● Task prompt
Copy every line unchanged, from the line containing "Given: Select the Role tab in the sidebar" down through the line containing "coord(29,320)".

● Stored data
** Start **
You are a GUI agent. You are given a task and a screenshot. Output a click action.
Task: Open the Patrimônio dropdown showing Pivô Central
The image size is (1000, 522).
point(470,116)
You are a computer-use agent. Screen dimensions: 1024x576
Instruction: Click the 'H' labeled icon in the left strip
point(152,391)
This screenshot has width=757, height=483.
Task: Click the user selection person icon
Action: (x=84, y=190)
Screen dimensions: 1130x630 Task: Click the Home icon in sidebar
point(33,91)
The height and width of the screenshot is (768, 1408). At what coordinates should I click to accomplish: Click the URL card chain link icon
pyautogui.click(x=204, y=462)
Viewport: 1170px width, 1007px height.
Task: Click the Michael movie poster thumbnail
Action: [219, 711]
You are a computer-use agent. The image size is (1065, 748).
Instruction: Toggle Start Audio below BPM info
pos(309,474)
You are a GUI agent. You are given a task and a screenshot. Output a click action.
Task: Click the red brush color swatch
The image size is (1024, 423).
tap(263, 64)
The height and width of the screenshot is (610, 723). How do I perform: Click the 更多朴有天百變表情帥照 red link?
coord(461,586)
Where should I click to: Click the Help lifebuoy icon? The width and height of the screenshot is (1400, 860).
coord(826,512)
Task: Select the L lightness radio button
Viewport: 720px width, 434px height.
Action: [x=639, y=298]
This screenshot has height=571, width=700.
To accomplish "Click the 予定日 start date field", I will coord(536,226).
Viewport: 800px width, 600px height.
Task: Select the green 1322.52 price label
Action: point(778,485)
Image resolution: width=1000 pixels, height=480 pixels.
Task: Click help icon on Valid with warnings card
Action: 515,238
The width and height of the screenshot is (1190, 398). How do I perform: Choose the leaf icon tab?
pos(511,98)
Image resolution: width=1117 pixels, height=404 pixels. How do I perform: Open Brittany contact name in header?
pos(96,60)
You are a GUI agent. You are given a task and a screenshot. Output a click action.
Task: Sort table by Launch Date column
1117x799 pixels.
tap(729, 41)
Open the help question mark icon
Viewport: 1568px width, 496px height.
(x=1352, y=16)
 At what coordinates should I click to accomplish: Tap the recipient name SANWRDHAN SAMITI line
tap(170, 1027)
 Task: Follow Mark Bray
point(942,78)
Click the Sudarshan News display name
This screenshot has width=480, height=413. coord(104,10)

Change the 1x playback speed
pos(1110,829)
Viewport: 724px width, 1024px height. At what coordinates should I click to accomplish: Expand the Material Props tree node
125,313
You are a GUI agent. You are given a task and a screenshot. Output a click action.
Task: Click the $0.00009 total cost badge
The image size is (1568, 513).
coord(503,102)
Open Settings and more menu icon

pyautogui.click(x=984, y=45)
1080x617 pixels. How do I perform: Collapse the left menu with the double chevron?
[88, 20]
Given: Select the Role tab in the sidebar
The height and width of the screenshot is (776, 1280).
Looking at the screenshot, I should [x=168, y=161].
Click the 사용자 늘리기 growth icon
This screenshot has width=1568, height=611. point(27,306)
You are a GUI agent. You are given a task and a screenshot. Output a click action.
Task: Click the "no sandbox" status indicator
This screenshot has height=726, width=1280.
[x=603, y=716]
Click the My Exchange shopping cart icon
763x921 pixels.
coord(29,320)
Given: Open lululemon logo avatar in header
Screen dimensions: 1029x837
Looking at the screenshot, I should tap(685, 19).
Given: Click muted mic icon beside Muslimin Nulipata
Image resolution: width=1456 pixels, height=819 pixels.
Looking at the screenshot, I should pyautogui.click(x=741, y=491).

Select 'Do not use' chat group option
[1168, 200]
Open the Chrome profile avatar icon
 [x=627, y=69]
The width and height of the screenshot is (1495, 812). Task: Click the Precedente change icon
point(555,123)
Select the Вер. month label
** End **
● The answer
Given: Select the Role tab in the sidebar
The height and width of the screenshot is (776, 1280).
Looking at the screenshot, I should [x=168, y=161].
Click the 사용자 늘리기 growth icon
This screenshot has width=1568, height=611. point(27,306)
You are a GUI agent. You are given a task and a screenshot. Output a click action.
Task: Click the "no sandbox" status indicator
This screenshot has height=726, width=1280.
[x=603, y=716]
Click the My Exchange shopping cart icon
763x921 pixels.
coord(29,320)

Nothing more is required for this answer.